Doctor Who today made Entertainment Weekly history by becoming the first ever British television show to be featured on the cover of the American magazine. Our favourite sci-fi was the main feature of the magazine, in: “The 25 Greatest Cult TV Series”, sharing page space alongside legends such as Buffy, Firefly, and The X-Files.
EW.com have also included an excerpt preview column of the magazine feature on their website, for your delight and delectation (including a brilliant pic of the current ‘Tastic TARDIS Trio)…
How do you know when a TV show has become a cult phenomenon? When its (often comparatively small) ratings are eclipsed by the wild ardour of its fans. Take the case of the British science fiction show, Doctor Who, whose current lead, Matt Smith, is this week’s cover star.
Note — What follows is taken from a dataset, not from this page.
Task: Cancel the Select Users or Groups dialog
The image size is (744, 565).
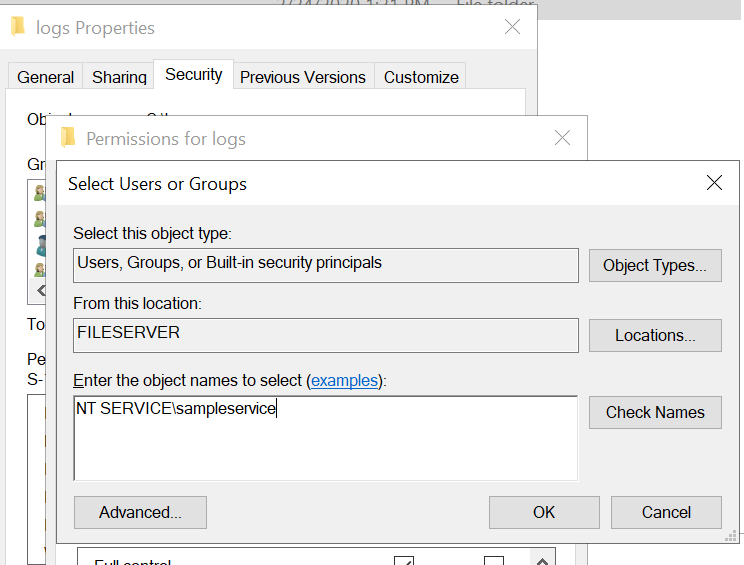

The now 49-year-old Who is hugely popular in its homeland but has always enjoyed a more select appeal here — not that you know that from the devotion of U.S.-based “Whovians.” In 1983, 7,000 people attended a Doctor Who convention in Chicago and over the past couple of years the time-traveling “Doctor” has received a bordering-on-the-absurd number of onscreen shout-outs from Community, Criminal Minds, Craig Ferguson’s The Late Late Show, Supernatural, and Grey’s Anatomy, whose creator, Shonda Rhimes, describes herself as a “psychotic” follower of Matt Smith’s time travel adventures in this week’s cover story. “It’s not an obscure show anymore,” says executive producer Steven Moffat. “It’s not even a ‘British import.’ It’s just Doctor Who.”
Has the time finally come for the so-called “Time Lord” to break big in America? Could be. The Doctor Who team has assiduously courted fans here with a succession of publicity appearances, including a panel at this year’s Comic-Con where Whovians paid homage to Smith’s red-haired co-star Karen Gillan by donning ginger wigs. (No. 2 way you know a TV show has become a cult favorite? When fans start dressing as characters.)
In June 2011, the show’s U.S. broadcaster BBC America enjoyed its best ever ratings with the premiere episode of the sixth season since Doctor Who was revived in 2005, following a 16 year hiatus. The new season, which debuts later this summer, may well be the most eagerly anticipated ever as the Doctor prepares to say goodbye to his two trusty and beloved-by-fans “companions,” Gillan’s Amy Pond and Arthur Darvill’s Rory Williams. In the cover story we track the ups and downs of the show’s remarkable half-century history and preview the new episodes with help from Smith, Gillan, Darvill, and exec producer, Steven Moffat.